** REQUIRED TASK **
How many lines in the listing below contain the word "agent", matching case exactly? Reply with the number alone.

[Dataset items]
+===+

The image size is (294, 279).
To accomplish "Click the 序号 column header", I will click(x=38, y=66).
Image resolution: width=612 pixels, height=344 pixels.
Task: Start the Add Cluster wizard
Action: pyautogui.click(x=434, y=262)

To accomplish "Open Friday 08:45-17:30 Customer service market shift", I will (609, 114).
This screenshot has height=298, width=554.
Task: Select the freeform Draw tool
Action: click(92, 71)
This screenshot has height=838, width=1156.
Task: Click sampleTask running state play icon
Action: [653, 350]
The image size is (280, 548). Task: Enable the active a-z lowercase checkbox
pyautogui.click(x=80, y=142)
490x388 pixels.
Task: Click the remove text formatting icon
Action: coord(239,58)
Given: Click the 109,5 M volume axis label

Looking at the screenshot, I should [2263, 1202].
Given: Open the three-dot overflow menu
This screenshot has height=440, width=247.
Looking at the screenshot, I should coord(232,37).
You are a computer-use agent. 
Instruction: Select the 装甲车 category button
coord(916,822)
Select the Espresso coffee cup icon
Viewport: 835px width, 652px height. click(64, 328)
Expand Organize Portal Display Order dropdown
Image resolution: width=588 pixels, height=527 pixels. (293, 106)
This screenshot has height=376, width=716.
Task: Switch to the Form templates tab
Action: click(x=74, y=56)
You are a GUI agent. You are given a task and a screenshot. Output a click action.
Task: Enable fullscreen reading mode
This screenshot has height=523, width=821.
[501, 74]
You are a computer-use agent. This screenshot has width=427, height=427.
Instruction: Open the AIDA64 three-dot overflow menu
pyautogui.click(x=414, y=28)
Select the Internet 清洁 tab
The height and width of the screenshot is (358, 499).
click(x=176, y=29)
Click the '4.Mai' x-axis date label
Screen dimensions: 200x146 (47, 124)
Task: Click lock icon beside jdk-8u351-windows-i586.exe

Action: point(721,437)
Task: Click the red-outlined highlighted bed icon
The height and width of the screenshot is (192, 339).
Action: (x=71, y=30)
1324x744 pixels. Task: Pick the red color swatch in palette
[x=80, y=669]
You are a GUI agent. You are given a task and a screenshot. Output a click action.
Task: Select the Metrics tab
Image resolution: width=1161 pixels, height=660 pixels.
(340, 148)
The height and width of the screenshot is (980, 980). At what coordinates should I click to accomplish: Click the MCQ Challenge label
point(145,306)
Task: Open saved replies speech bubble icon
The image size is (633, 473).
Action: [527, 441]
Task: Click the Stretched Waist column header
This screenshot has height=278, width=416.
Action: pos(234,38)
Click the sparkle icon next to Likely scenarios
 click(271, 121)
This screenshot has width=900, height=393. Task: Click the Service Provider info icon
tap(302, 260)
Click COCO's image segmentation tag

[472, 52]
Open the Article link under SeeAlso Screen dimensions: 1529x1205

+===+

** COMPLETED TASK **
4